Vital Results Standards for
Lesson 2
Theme: Who's Watching the Ballot Box?

State Vital Results Standards to which this lesson relates:

Reading Comprehension

1.3 Students read for meaning, demonstrating both initial understanding and personal response to what is read. This is evident when students:
1.3.g. Analyze, interpret, and evaluate texts produced for a wide range of purposes and audiences, including their cultural, political, and aesthetic contexts.

Reading Range of Text
1.4 Students comprehend and respond to a range of media, images, and text (e.g., poetry, narrative, information, technical) for a variety of purposes (e.g., reading for pleasure as well as reading to develop understanding and expertise). This is evident when students:
1.4.c. Read primary and secondary sources

Responses to Literature
1.7 In written responses to literature, students show understanding of reading; connect what has been read to the broader world of ideas, concepts, and issues; and make judgments about the text. This is evident when students:
1.7.g. Establish interpretive claims and support them.

Information Literacy
1.11 Students use computers, telecommunications, and other tools of technology to research, to gather information and ideas, and to represent information and ideas accurately and appropriately.

Persuasive Writing
1.11 In persuasive writing, students judge, propose, and persuade. This is evident when students:
1.11.e. Take an authoritative stand on a topic;
1.11.f. Support the statement with sound reasoning; and
1.11.g. Use a range of strategies to elaborate and persuade.Reasoning and Problem Solving

Problem Solving Process
2.2 Students use reasoning strategies, knowledge, and common sense to solve complex problems related to all fields of knowledge. This is evident when students: Critically evaluate the validity and significance of sources and interpretations.

Types of Problems
2.3 Students solve problems of increasing complexity. This is evident when students: Solve problems that require processing several pieces of information simultaneously;

Civic and Social Responsibility
Democratic Processes
4.2 Students participate in democratic processes. This is evident when students:
4.2.a. Work cooperatively and respectfully with people of various groups to set community goals and solve common problems.

Continuity and Change
4.5 Students understand continuity and change. This is evident when students: Analyze personal, family, systemic, cultural, environmental, historical, and societal changes over time - both rapid, revolutionary changes and those that evolve more slowly.

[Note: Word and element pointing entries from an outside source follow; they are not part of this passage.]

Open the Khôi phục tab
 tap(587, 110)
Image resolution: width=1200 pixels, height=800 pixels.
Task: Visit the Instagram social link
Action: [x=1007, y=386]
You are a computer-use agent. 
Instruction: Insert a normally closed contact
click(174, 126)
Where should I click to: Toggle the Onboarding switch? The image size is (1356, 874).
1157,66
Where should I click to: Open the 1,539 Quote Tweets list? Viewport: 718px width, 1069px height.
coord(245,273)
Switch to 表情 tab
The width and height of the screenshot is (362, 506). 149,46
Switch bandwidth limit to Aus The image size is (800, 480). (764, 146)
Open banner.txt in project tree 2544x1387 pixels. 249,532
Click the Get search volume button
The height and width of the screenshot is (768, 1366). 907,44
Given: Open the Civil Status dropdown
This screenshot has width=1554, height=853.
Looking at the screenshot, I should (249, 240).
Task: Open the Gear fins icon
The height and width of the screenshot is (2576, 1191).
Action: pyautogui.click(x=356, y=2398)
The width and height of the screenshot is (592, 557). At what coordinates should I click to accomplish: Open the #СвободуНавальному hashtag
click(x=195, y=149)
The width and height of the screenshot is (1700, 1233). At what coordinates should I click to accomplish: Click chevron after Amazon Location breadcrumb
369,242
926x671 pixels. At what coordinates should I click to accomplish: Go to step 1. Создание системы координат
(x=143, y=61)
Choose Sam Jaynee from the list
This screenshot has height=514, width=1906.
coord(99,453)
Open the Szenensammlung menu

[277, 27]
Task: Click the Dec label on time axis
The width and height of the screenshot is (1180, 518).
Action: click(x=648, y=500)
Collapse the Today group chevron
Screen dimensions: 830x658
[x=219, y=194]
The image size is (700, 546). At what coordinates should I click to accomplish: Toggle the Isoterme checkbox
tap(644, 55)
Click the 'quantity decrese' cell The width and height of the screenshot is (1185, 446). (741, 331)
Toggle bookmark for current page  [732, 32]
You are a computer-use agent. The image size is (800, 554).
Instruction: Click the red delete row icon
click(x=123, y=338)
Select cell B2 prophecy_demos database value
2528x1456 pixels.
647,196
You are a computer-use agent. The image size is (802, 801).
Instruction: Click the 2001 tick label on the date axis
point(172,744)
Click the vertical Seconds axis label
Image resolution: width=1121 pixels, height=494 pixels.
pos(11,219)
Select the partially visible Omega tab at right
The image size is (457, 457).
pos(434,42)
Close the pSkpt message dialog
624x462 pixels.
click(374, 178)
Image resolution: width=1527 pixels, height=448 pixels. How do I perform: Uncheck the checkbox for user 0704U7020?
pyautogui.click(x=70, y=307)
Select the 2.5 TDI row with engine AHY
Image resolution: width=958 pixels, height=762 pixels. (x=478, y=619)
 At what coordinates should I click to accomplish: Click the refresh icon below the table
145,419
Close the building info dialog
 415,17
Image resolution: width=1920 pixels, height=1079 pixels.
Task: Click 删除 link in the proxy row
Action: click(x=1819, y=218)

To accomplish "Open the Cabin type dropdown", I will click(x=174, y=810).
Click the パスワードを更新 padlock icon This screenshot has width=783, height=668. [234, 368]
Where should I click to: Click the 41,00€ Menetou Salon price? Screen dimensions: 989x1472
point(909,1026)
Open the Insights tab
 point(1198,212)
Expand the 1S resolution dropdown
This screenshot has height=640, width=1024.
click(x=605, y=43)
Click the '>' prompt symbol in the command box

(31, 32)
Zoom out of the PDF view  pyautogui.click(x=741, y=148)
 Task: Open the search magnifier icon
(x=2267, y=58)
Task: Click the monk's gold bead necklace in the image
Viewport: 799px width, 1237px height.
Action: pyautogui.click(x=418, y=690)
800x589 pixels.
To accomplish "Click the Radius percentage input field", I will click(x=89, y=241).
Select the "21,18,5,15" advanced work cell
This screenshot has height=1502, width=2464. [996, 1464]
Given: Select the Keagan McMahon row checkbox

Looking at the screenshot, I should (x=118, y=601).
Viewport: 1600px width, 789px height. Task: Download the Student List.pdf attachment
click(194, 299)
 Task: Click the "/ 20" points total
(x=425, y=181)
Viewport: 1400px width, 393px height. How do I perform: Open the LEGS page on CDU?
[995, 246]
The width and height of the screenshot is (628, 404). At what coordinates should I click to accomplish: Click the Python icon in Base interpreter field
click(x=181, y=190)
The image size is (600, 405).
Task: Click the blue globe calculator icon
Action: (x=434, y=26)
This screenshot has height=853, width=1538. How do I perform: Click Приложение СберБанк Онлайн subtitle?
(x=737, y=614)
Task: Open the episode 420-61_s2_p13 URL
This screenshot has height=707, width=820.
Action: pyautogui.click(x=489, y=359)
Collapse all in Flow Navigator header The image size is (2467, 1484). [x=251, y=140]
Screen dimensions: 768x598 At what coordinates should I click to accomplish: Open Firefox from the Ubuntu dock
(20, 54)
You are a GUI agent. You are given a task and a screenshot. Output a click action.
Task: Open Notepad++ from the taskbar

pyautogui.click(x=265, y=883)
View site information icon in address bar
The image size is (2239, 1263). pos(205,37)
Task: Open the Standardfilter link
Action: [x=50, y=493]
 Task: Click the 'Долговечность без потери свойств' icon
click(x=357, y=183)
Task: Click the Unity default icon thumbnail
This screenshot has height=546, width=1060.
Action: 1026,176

History and Social Sciences
Causes and Effects in Human Societies

6.1 Students examine complex webs of causes and effects in relations to events in order to generalize about the workings of human societies, and they apply their findings to problems. This is evident when students:
6.1.d. Use knowledge of change and continuity in making decisions and taking action on public issues;
6.2 Students understand the varied uses of evidence and data, and use both to make interpretations concerning public issues. This is evident when students:
6.2.f. Research and evaluate a public issue by tracing its origins, gathering and presenting data and other relevant evidence, and justifying the best resolution.

Historical Connections
6.4 Students identify major historical eras and analyze periods of transition in various times in their local community, in Vermont, in the United States, and in various locations world wide, to interpret the influence of the past on the present. This is evident when students:
6.4.ddd. Sequence historical eras; identify the characteristics of
transitions between eras, being sure to make connections to past and present; and research, analyze, and synthesize historical data from each era:

Meaning of Citizenship
6.9 Students examine and debate the meaning of citizenship and act as citizens in a democratic society. This is evident when students:
6.9.b. Analyze and debate the problems of majority rule and the protection of minority rights as written in the U.S. Constitution.

Types of Government
6.10 Students compare and evaluate the philosophical underpinnings and the workings of different types of governments, including constitutional governments, in various times in their local community, in Vermont, in the United States, and in various locations world wide. This is evident when students: Analyze how people organize and exercise political power in limited governments (e.g. United States, Japan, India,) and unlimited governments (e.g. 20th Century totalitarian systems) and assess how each system has or has not worked in practice as representative democracies or authoritarian regimes
6.10.bbb. Evaluate how political systems, including the American system, evolve;

Institutional Access
6.11 Students analyze the access that various groups and individuals have had to justice, reward, and power, as those are evident in the institutions in various times in their local community, in Vermont, in the United States, and in various locations world wide. This is evident when students:
6.11.c. Analyze the influences that interest groups and public opinion have had on political, social, and economic life.